En 2022, François et ses 19 collègues ont produit plus de 200 tonnes de légumes dont la moitié était des haricots verts. De quoi susciter la fierté de l’agriculteur. 
 

« Grâce à notre modèle basé sur la solidarité, on a amélioré nos rendements annuels malgré des difficultés liées aux effets du changement climatique. Toutes les recettes sont partagées équitablement et tout le monde peut subvenir à ses besoins et à ceux de sa famille »
François Diouf, agriculteur et président de GIE Khabaranta

Un défi d’ores et déjà remporté par le président du groupement qui entendait lutter contre l’exode rural des jeunes et l’émigration vers les pays occidentaux en montant ce projet.

« Ici, nous sommes riches de nos terres. L’agriculture est un métier noble. Voilà ce qu’il faut comprendre. Et puis, la population augmente, il y a de plus en plus de bouches à nourrir. C’est une opportunité pour nous tous », renchérit-il.

L’agriculture reste une source de revenus pour au moins 60% de la population sénégalaise , et a contribué à plus de 15% du PIB en 2021. Grâce à d’importantes ressources hydriques, un grand nombre de terres arables et propices à la production agricole, le pays a pu miser sur une large gamme de produits agricoles, vivriers et industriels pour son marché intérieur et pour l’export.

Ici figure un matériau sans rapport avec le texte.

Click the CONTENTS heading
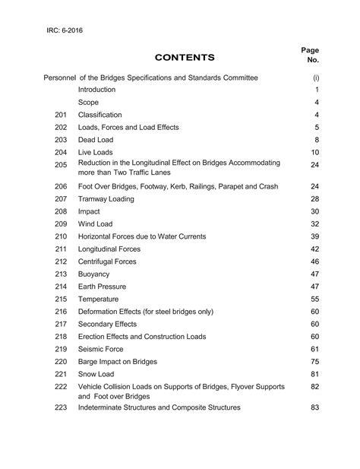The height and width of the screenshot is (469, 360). (185, 57)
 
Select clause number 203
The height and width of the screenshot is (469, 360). (62, 140)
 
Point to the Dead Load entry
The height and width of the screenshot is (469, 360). (96, 140)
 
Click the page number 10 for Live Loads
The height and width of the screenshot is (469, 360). (314, 153)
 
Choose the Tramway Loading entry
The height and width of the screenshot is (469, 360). (106, 199)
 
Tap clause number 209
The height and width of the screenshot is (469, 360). (62, 224)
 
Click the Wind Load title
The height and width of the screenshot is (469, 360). (95, 224)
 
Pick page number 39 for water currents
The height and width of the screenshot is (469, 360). (314, 236)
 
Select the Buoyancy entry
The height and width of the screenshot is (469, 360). (93, 274)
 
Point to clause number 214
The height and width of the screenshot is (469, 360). (62, 287)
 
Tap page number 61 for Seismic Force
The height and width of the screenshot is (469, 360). (314, 349)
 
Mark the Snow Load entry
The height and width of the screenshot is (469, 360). (96, 374)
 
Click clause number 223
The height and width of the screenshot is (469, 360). (62, 407)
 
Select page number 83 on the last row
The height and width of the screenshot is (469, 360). (314, 407)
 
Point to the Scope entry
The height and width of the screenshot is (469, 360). (88, 102)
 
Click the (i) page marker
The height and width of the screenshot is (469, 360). (314, 78)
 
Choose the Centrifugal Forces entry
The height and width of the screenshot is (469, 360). (107, 261)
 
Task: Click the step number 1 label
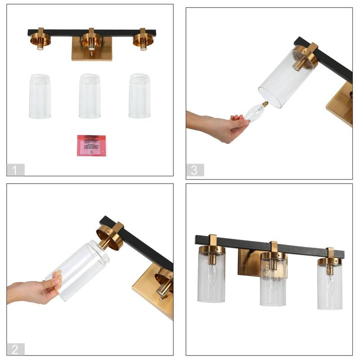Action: pyautogui.click(x=15, y=170)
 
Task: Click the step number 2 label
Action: pyautogui.click(x=15, y=349)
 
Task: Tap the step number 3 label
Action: pyautogui.click(x=194, y=170)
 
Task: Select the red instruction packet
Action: pyautogui.click(x=91, y=145)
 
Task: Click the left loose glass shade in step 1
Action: pyautogui.click(x=40, y=96)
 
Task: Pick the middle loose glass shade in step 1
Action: pyautogui.click(x=90, y=96)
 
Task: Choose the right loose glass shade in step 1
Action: pyautogui.click(x=140, y=96)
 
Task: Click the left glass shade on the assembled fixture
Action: pyautogui.click(x=212, y=279)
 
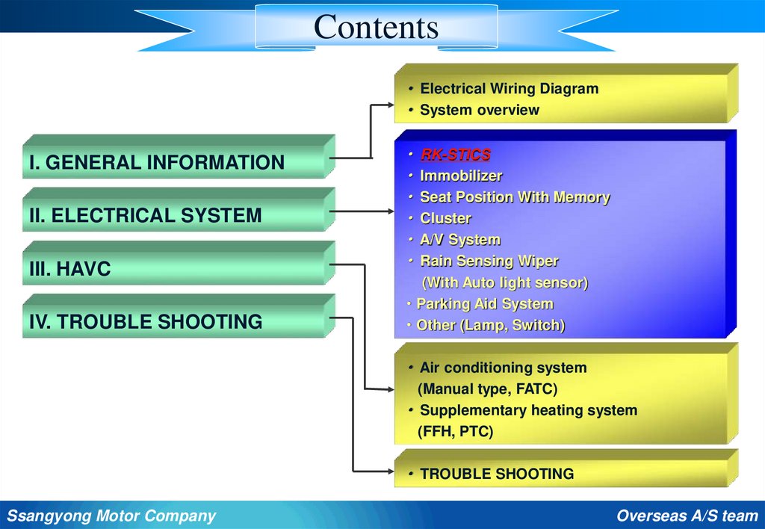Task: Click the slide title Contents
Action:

L’agriculture, moteur d’un projet pilote du PNUD

A Mont Rolland, les projets agricoles qui se multiplient sont salués car ils trouvent un certain écho auprès des autorités et des organismes internationaux. Plusieurs jeunes sont ainsi  accompagnés par des financements du PNUD dans cette commune rurale, dont l’agro business est l’un des moteurs du développement.

De quoi satisfaire Francois Samb, un autre enfant de Mont Rolland, devenu volontaire communautaire du PNUD, affecté à la région.

« Investir dans le monde rural permet aux jeunes de bénéficier des potentialités qu’offre celui-ci. Les jeunes ont des résultats concrets. Parfois, on fait des forums et des rencontres en invitant les jeunes de Mont Rolland qui vivent à Dakar pour leur montrer ce qu’est devenue la ville et ce qu’ils peuvent y gagner en revenant. On leur présente les programmes auxquels ils pourraient participer et en tirer bénéfice », explique François.  

Un programme sur mesure, à taille humaine et aux succès concrets qui après les conclusions de cette phase expérimentale, pourraient être répliqués  au sein de nombreuses autres communautés des pays du Sahel.